Who are the great songwriters in America today?

Not the most popular. Not the richest. Simply the greats.

Ask any student of the form, and Janis Ian will be counted among them. The writer of “Jesse”, a song recorded by so many others that few remember
Ian wrote it; “Stars”, possibly the best song ever written about the life of a performer, recorded by artists as diverse as Mel Torme and Cher; and the
seminal “At Seventeen”, a song that brought her five Grammy nominations (the most any solo female artist had ever garnered) in 1975, and which is now reaching its third generation of listeners.

Ian is a formidable talent, a force of nature. Ella Fitzgerald called her “The best young singer in America”. Chet Atkins said “Singer? You ought to
hear that girl play guitar; she gives me a run for my money!” Reviewers have called her live performances “overwhelming to the spirit and soul”,
and “drenched with such passion, the audience feels they’ve been swept up in a hurricane.” Not to mention her short stories, her songs for film and
television… and oh, yes. She also runs a foundation, named for her mother, that works with various universities and colleges to supply scholarships for returning students; they’ve raised over $300,000 to date!

The glowing reviews come as no surprise to Ian’s loyal fan base, who give her website a stunning quarter million hits per year – even though she
hasn’t had a top twenty record here in three decades. Nor to the computer community, who adopted her article “The Internet Debacle” as their Bible against the RIAA’s fight to stop downloaded music. Nor her international fan base, who flock to her concerts and allow her to play sold-out concert
halls in Holland, the United Kingdom, Australia, Japan, and others too numerous to mention. Nor the science fiction community, who embraced her
anthology “Stars” with glowing reviews like the one from Publisher’s Weekly that begins “This dazzling, highly original anthology….”

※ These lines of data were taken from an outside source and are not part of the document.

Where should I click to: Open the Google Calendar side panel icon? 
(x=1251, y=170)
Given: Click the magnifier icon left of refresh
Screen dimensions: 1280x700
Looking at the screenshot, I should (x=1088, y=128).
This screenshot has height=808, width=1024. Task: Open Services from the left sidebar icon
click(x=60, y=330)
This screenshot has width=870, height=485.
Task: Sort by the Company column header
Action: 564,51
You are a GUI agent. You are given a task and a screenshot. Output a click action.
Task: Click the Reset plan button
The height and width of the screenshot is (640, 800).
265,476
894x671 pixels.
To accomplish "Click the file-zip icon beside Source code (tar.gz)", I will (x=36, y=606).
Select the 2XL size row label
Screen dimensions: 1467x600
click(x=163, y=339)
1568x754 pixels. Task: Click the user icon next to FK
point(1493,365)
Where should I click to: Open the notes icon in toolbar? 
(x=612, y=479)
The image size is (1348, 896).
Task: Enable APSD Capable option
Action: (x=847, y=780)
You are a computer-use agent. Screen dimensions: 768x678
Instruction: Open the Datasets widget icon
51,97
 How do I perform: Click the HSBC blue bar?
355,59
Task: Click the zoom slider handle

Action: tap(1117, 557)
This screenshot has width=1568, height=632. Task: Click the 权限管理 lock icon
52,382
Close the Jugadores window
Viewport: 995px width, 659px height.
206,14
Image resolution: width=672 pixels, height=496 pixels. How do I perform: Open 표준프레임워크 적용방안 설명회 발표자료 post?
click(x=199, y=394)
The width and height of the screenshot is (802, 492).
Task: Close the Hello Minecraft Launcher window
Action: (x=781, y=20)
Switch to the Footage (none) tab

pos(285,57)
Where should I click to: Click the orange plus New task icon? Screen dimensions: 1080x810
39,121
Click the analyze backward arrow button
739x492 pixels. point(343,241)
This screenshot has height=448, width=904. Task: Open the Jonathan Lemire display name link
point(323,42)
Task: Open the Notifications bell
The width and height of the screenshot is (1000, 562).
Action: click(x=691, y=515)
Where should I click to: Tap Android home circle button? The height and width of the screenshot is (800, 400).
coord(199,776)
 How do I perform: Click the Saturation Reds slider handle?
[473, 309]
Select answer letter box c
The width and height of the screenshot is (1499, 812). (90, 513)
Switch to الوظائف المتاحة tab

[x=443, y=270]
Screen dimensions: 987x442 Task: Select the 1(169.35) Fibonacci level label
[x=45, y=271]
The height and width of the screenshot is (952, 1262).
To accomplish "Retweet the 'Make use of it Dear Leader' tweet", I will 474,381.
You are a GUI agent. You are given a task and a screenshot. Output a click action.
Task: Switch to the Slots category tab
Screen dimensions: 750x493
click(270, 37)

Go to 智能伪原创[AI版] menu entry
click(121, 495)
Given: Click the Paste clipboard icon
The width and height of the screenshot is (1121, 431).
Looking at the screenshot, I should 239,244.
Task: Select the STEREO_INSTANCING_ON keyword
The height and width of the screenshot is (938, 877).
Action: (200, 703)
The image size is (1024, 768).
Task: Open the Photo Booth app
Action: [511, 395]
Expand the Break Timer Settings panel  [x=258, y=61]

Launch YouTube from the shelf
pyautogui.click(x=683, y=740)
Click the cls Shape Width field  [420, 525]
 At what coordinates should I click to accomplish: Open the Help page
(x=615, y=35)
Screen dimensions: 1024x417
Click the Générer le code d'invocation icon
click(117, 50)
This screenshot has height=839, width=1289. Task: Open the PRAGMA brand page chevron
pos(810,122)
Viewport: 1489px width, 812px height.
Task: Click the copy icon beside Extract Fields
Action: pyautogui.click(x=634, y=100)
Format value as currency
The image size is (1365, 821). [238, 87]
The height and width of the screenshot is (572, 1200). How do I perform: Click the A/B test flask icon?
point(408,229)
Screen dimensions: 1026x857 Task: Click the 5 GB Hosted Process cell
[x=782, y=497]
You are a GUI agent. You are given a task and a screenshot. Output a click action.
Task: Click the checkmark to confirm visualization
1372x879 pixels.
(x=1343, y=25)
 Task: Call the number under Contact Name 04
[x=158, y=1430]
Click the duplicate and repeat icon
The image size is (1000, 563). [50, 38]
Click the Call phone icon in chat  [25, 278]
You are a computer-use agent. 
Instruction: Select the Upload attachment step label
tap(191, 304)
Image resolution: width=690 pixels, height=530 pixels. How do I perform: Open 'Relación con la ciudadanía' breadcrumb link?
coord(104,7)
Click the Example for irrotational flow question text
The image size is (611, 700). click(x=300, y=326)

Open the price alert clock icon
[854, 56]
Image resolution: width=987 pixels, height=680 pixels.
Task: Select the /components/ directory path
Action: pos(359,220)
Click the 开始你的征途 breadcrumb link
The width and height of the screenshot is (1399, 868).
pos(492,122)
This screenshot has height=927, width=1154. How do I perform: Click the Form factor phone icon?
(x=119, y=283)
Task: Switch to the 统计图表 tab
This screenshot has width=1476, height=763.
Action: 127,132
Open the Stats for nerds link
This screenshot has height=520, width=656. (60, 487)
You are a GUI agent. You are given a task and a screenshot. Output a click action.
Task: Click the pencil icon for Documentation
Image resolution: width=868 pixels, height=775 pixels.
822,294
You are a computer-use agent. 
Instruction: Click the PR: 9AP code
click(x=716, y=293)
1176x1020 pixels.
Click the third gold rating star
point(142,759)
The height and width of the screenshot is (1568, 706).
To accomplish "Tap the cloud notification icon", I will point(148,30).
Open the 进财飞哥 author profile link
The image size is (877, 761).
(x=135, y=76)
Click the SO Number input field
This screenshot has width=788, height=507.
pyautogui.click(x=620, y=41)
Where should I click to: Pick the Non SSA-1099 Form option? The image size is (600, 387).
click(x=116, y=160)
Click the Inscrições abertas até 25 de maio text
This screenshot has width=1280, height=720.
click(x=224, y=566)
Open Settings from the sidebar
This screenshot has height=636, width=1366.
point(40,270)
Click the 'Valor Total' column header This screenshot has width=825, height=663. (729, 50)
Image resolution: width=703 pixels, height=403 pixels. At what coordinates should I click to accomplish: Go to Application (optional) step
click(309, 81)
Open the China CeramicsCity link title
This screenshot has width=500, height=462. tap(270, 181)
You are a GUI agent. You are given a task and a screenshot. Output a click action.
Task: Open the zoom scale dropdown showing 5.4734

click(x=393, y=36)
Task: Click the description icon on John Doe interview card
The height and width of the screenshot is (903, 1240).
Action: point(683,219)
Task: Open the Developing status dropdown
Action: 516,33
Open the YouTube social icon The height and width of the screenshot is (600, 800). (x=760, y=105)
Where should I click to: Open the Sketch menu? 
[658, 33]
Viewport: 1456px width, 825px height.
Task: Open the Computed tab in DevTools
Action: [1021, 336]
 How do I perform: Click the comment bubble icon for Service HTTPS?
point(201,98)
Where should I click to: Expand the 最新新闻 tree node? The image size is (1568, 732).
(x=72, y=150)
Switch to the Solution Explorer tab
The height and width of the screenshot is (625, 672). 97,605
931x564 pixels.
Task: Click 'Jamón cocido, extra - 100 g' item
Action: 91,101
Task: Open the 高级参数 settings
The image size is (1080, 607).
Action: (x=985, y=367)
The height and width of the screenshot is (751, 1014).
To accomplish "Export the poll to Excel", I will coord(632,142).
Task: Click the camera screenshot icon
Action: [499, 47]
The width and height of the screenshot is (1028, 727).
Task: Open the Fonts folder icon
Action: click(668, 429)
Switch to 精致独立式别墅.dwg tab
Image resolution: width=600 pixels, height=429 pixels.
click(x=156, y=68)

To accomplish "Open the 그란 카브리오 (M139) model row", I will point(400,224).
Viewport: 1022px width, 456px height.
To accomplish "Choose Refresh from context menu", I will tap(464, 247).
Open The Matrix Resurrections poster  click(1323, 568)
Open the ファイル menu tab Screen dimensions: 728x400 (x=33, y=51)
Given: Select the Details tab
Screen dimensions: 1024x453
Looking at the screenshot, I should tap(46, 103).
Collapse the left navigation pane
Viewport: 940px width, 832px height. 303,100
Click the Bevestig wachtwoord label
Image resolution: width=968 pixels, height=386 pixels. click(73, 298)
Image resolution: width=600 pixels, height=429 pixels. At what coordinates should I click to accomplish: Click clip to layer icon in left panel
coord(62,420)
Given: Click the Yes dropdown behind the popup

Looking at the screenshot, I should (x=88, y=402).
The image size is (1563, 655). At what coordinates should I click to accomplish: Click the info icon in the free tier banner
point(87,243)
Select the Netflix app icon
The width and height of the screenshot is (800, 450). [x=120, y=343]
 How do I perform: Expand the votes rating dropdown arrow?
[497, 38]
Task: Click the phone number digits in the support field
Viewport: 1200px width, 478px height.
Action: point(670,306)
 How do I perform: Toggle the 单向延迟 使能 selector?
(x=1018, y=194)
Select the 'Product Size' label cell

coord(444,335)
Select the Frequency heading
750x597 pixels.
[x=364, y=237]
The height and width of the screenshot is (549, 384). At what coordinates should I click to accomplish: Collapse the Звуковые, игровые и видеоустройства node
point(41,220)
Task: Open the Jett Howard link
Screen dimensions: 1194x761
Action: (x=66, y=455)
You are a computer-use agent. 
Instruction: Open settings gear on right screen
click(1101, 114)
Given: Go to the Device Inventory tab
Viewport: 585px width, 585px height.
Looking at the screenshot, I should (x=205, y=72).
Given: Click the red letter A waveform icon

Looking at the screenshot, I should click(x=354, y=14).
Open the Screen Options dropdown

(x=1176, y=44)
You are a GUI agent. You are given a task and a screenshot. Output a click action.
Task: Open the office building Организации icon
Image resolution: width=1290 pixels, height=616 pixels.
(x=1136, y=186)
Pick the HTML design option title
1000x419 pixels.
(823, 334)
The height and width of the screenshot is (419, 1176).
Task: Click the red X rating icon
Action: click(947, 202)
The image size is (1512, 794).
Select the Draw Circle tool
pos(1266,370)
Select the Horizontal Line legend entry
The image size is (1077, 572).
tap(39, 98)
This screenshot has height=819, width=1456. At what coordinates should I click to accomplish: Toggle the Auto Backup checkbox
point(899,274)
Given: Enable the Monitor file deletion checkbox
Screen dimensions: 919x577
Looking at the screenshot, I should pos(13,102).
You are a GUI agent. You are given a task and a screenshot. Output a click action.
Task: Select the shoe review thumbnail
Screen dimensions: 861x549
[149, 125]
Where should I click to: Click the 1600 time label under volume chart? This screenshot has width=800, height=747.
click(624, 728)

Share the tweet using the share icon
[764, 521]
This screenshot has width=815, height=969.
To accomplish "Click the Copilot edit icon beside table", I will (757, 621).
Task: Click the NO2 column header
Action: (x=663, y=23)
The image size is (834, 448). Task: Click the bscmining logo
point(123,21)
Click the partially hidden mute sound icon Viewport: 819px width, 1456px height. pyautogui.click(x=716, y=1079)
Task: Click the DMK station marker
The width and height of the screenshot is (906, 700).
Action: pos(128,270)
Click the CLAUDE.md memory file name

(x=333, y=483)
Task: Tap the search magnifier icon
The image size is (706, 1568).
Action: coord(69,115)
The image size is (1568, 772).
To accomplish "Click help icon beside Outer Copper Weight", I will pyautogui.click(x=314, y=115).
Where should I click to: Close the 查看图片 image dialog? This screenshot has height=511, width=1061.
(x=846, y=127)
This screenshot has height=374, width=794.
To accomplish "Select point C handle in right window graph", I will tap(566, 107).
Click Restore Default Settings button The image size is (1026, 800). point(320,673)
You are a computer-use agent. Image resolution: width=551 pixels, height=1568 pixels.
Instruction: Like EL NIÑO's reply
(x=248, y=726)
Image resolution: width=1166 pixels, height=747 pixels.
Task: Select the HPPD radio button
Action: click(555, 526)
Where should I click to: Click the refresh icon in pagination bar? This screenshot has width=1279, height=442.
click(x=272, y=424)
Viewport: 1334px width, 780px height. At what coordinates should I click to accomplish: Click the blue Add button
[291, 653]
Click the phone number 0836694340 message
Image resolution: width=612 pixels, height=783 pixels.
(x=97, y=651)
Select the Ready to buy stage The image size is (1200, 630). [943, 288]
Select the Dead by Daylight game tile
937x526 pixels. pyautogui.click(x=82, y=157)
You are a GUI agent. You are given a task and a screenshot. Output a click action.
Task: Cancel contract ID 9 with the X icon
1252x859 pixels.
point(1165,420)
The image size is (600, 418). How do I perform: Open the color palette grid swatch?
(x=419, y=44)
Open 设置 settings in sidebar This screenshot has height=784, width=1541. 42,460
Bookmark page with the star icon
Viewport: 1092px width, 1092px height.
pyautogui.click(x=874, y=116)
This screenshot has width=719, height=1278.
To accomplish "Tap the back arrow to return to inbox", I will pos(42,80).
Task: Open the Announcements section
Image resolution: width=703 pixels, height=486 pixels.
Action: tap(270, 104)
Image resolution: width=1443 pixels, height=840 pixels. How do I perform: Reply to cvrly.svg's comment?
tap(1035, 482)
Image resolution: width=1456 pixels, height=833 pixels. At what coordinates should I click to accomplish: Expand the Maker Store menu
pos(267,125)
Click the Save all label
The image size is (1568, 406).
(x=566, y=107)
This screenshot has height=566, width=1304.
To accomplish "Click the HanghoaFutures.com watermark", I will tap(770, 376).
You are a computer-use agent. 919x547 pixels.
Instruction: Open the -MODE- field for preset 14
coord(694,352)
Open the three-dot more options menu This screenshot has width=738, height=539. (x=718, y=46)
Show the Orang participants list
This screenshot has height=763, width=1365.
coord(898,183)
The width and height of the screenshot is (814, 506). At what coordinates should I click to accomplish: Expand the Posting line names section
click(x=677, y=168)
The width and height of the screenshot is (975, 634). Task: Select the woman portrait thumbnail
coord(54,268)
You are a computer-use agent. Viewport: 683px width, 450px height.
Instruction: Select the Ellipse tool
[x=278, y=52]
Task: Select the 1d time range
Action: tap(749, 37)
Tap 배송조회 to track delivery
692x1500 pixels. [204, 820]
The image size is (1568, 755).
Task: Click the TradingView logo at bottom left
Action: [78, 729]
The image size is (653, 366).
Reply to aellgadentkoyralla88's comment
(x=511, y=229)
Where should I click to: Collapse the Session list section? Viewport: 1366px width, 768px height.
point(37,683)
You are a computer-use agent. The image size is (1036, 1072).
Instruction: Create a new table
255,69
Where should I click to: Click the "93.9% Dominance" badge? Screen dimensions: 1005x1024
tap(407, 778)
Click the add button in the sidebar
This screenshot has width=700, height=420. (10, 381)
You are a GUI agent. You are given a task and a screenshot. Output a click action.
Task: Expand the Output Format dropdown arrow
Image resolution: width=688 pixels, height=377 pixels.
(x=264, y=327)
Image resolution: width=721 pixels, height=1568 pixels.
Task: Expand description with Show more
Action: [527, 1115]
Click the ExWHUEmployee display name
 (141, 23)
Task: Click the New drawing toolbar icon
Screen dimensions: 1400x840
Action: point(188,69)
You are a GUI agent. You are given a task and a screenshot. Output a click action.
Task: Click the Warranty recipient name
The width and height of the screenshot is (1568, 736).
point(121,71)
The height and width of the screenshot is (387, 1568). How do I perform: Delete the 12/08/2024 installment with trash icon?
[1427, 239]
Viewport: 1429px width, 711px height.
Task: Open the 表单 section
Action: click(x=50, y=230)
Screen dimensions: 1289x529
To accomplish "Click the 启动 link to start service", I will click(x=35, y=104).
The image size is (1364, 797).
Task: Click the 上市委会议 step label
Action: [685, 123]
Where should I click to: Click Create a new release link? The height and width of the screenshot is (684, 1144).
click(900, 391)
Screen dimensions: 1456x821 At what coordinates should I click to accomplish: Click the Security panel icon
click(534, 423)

Quite a broad spectrum of interests and communities, for a woman who started her life on a New Jersey chicken farm in 1951.

2008 sees a double-whammy: Society’s Child: My Autobiography, released in North America by Tarcher/Penguin, has already gotten stellar reviews; O Magazine called it “Hugely readable” and recommended it as one of 27 “must-reads” this summer. Mojo Magazine gives it a four star review, and Booklist a starred review that ends with “painfully candid, and hard to put down.”

The accompanying double CD-set, Best of Janis Ian: The Autobiography Collection, contains 31 tracks, and is the first “best of” Janis has ever
released in North America. From start to finish, it unearths such gems as Ian’s very first demo recording (“Hair of Spun Gold,” sung into her father’s tape recorder when she was thirteen years old), and features all the classics, completely re-mastered from the original sources, as well as neverbefore-heard bonus tracks.

Ian is not an artist for the faint of heart, for timid souls who prefer Britney Spears’ auto-tuned vocals to the voice of real experience. Both the book
and the CD set offer an outspoken look behind the scenes, not just of her life, but of the music industry as well. Her story of an agonizing “showcase” for Clive Davis makes you appreciate your own day job. The harrowing years she spent watching her ex-husband decline, from loving partner to threatening her life, are as truthful and straightforward as they are painful to read. And don’t forget the good! The end of Society’s Child is particularly poignant, as Ian finally meets the love of her life, Patricia. The two were married in Toronto in 2003, and celebrate nineteen years together this coming December.

For the record, Ian was born April 7, 1951, and started playing the piano at two. Far from being a child prodigy on that instrument, she hated scales
and studying, and switched to guitar at age ten. (“I figured out that while you couldn’t carry a piano, you could carry a guitar, and that was it.”) Her first song was written at twelve and recorded on her first album for Verve-Folkways in 1965, which also featured her first hit, Society’s Child. The
song ignited controversy from coast to coast, resulting in the burning of a radio station, the firing of disc jockeys who played it, and a generation
hungering for the truth finally having a female songwriter to stand beside Bob Dylan.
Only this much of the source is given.